» Input rows
★ ★ ★ ★ ★ ★ ★
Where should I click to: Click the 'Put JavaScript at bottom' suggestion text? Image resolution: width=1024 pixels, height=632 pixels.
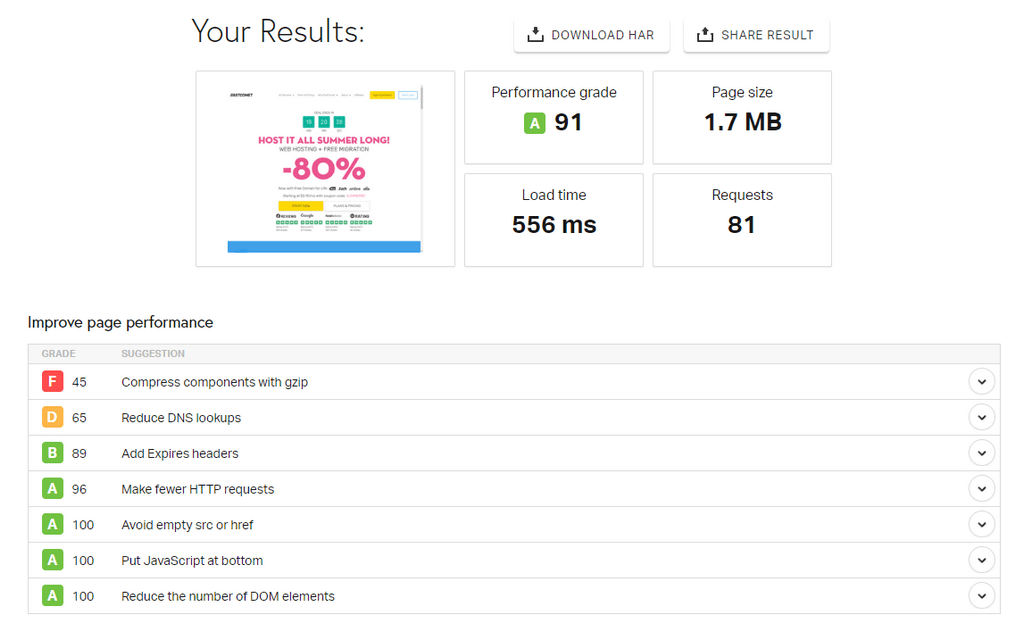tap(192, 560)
★ ★ ★ ★ ★ ★ ★
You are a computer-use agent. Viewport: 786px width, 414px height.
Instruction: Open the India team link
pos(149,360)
★ ★ ★ ★ ★ ★ ★
Find every line in the items above that contains the string "height" and copy each one. Case counts.

» Exercise result
Where should I click to: Click the 'Put JavaScript at bottom' suggestion text? Image resolution: width=1024 pixels, height=632 pixels.
You are a computer-use agent. Viewport: 786px width, 414px height.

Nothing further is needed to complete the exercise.